Within hours of the rocket’s loss, Virgin Orbit—primarily in the persons of aerospace veteran Jim Sponnick and company chief engineer Chad Foerster—got about the dreary business of investigating the failure. Oversight of the investigation was the shared province of the U.S. Federal Aviation Administration and the U.K. Air Accidents Investigation Branch. Personnel of the U.S. Department of Defense (DOD), National Transportation Safety Board (NTSB), National Reconnaissance Office (NRO), and the U.K. Civil Aviation Authority also took part in the investigative process.

In February 2023, investigators confirmed Virgin Orbit had correctly executed pre-flight preparations, carrier aircraft takeoff, captive carry flight, and rocket release. The LauncherOne vehicle’s ignition, first-stage flight, stage separation, second-stage ignition, and fairing deployment had all been nominal.

Investigators further determined that a fuel filter within the failed LauncherOne rocket’s first-stage fuel feedline had dislodged from its normal position.

Additional data indicated fuel-line occlusion attributable to the dislodgment of the aforementioned filter caused a downstream fuel pump to operate at degraded efficiency, thereby starving the rocket’s Newton 4 engine of fuel. Performing anomalously in the absence of cooling fuel, subject engine exceeded its design temperature rating. Overheating spread rapidly, causing adjacent components to malfunction. The contemporaneous occurrence of fuel-starvation, engine overheating, and peripheral component failure occasioned premature termination of the rocket’s second-stage thrust, which precluded, in turn, the launch vehicle’s continued ascent.

Deprived of thrust, the LauncherOne rocket’s second stage and payload fell to Earth.

On 19 April 2023, Virgin Orbit completed the full-scale test series by which investigators verified the root cause of the 09 January launch failure and presented a modification designed to address such.
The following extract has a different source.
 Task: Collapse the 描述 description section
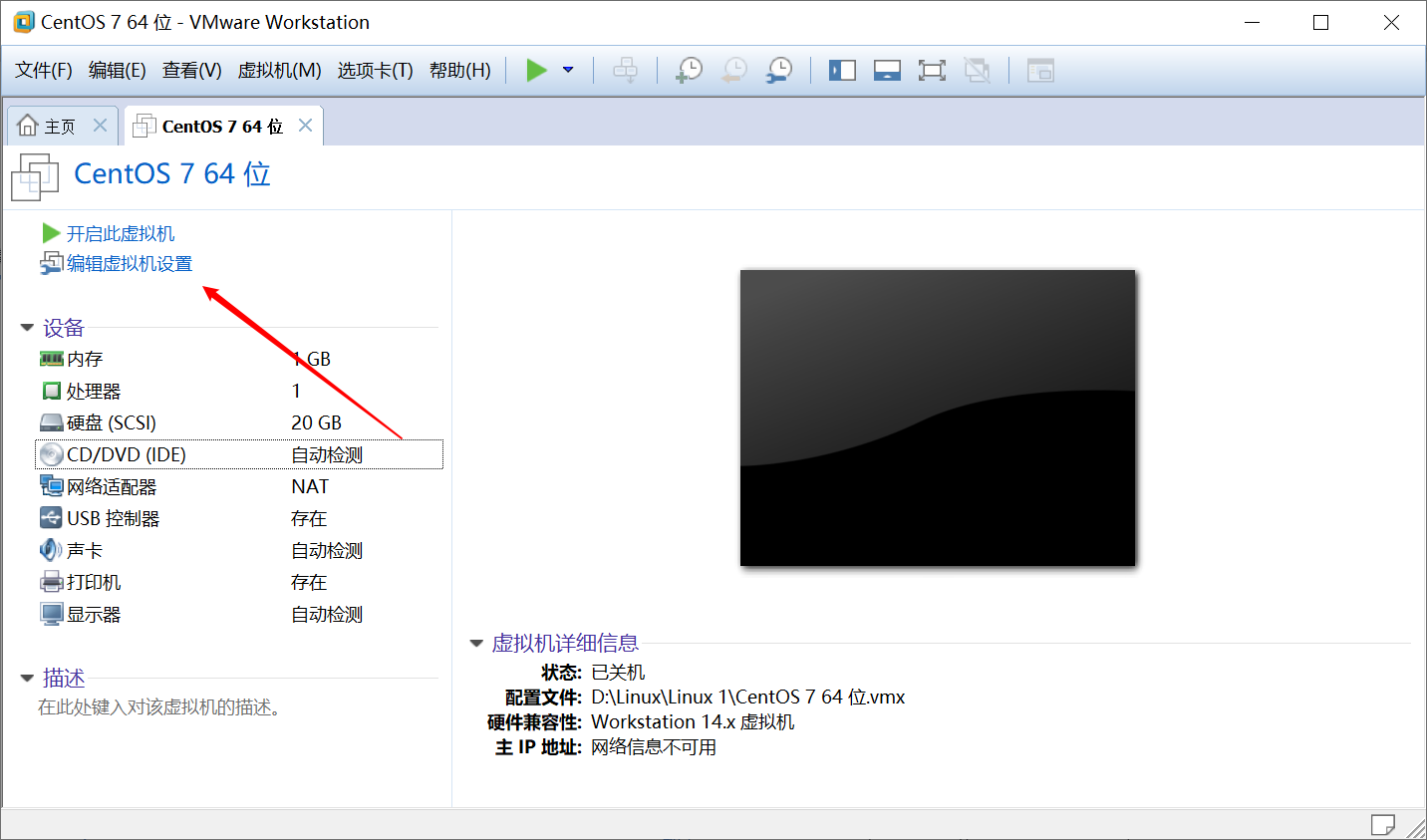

Investigators recreated flight conditions and demonstrated the dislodging and subsequent travel of the fuel filter into the Newton-4 engine. The high-fidelity test article included all the key elements of the fuel feed system up to the engine inlet.

Ground test results matched flight data, thereby confirming the dislodging of the filter as the initiation event of the 09 January launch failure. A series of nine tests verified the performance of a redesigned filter.

The investigation comprised a standard fault tree methodology, a hyper-detailed timeline, and additional and equally-pedantic means and products. All potentially credible scenarios were investigated. The modified fuel-system design—which has been verified through testing—was to have been incorporated into the Company’s next LauncherOne rocket.

Prior to the U.K. mishap, LauncherOne had performed to specifications over the entirety of four operational flights, accurately delivering 33 payloads to their required orbits.

Richard Branson, since November 2022, has pumped some $60-million of his own money into Virgin Orbit through Virgin Investments Ltd. Branson’s latest investment, a sum of $5-million, was posted 03 March.

Nineteen days after Branson’s first cash infusion, Virgin Orbit announced it had abandoned plans to sell additional public stock “due to current market conditions.”

Virgin Investments Ltd.’s $25-million investment in November 2022 came three days prior to Virgin Orbit reporting $30.9-million in third quarter revenues against a net loss of $43.6-million. The company’s net loss was a hefty $139.5-million—representing an average monthly loss of $15.5-million for the first nine months of 2022. Virgin Orbit has yet to make public its fourth-quarter 2022 financials.

Virgin Orbit’s cash and cash equivalents dwindled from $194.2-million at the end of 2021 to a mere $71.2-million at the end of 2022’s third quarter.

Virgin Orbit reportedly spent $1-billion developing the technologies, equipment, and infrastructure by which it valiantly tried and tragically failed to carve out a niche in the dog-eat-dog imbroglio that is the nascent, commercial space-launch business.